_BRIEF_:
All of the data, except its images, should be set down exactly as it appears.

———

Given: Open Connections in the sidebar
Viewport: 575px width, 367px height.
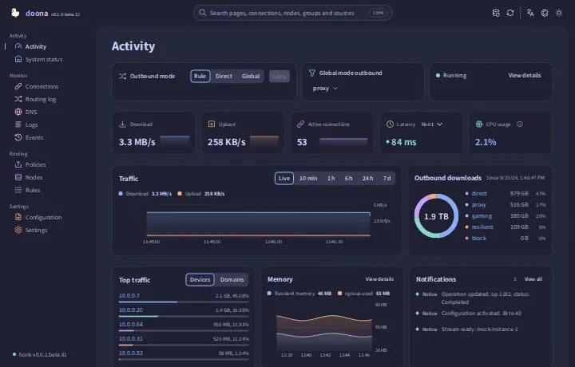Looking at the screenshot, I should [42, 86].
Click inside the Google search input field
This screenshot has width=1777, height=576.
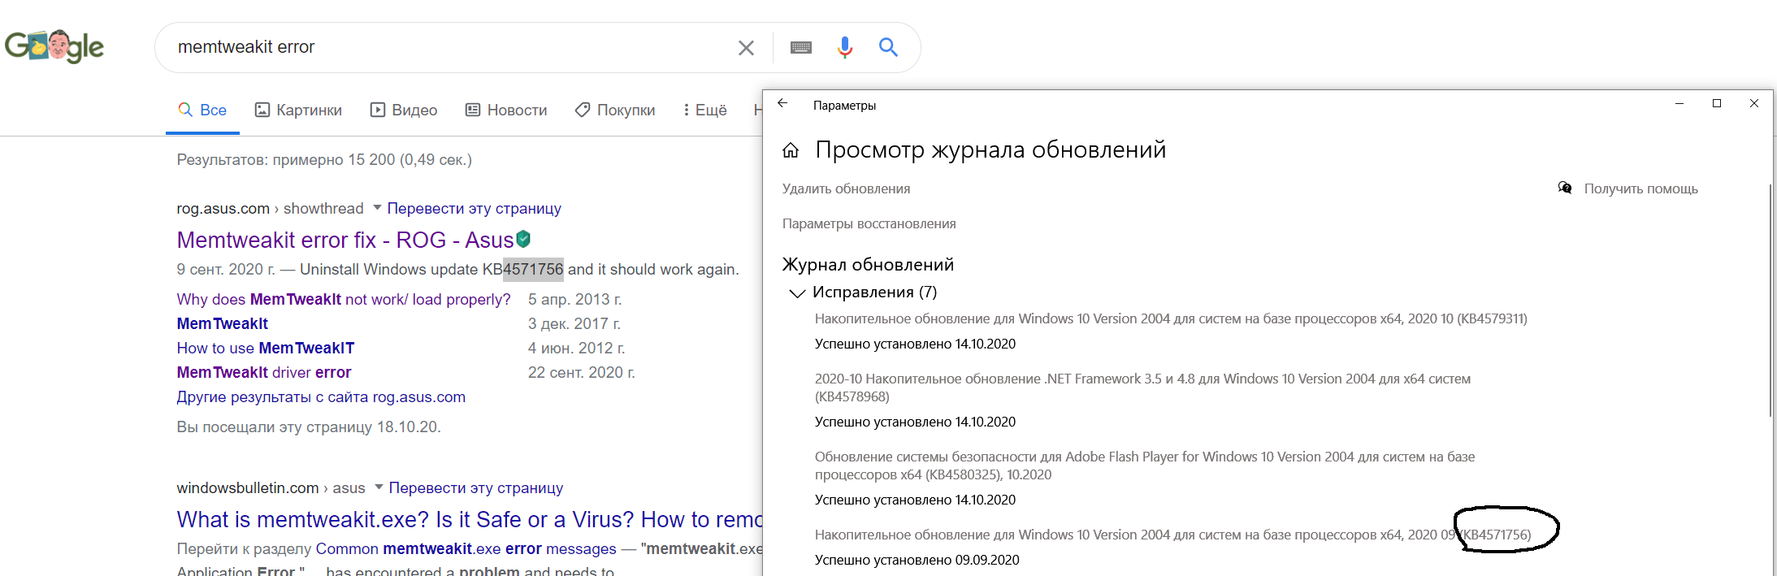point(447,47)
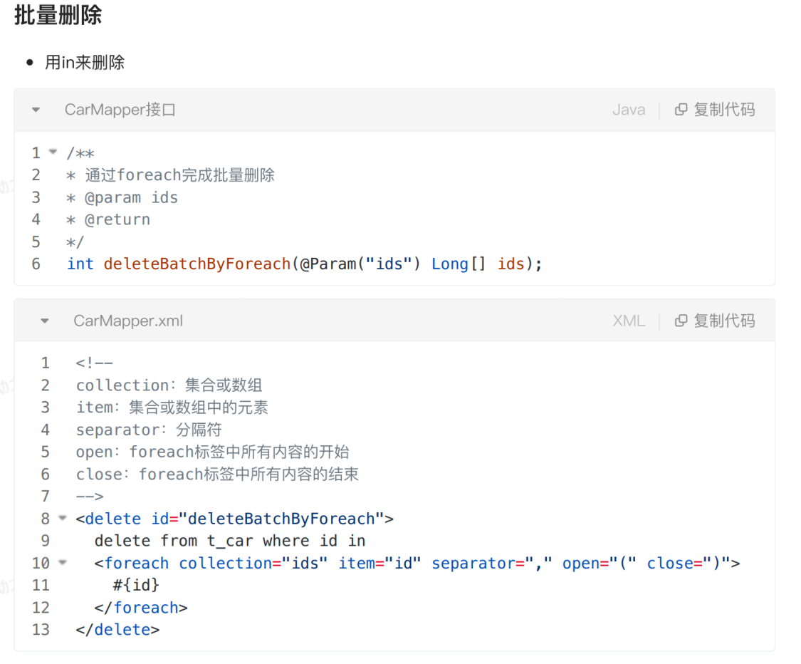Fold the foreach tag at line 10
The height and width of the screenshot is (664, 801).
pos(62,562)
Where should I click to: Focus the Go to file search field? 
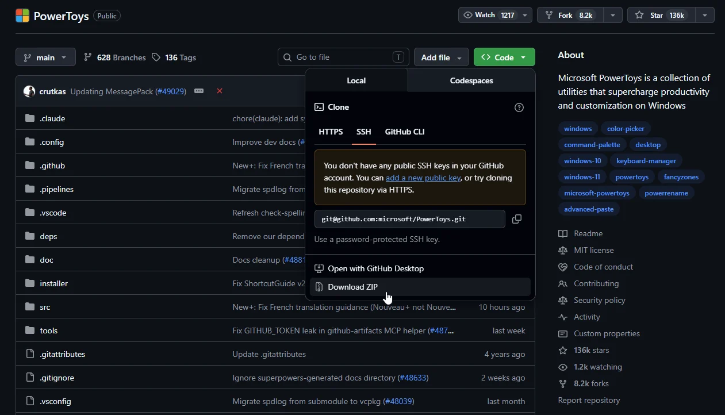(343, 57)
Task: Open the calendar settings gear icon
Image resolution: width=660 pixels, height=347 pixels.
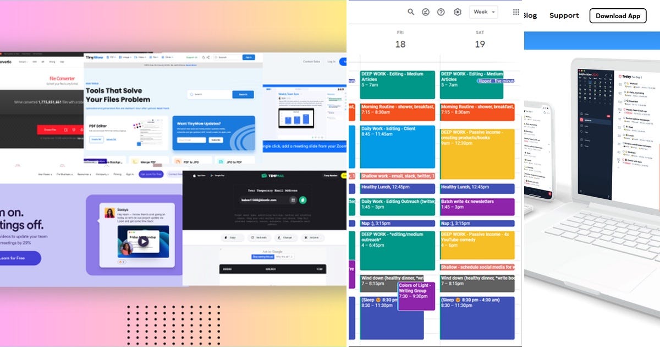Action: click(458, 12)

———

_EXERCISE ANSWER_:
Given: Open Connections in the sidebar
Viewport: 575px width, 367px height.
Looking at the screenshot, I should [42, 86].
Click inside the Google search input field
This screenshot has width=1777, height=576.
point(447,47)
Fold the foreach tag at line 10
The height and width of the screenshot is (664, 801).
pos(62,562)
Where should I click to: Focus the Go to file search field? 
(343, 57)
Task: Open the calendar settings gear icon
Image resolution: width=660 pixels, height=347 pixels.
Action: click(458, 12)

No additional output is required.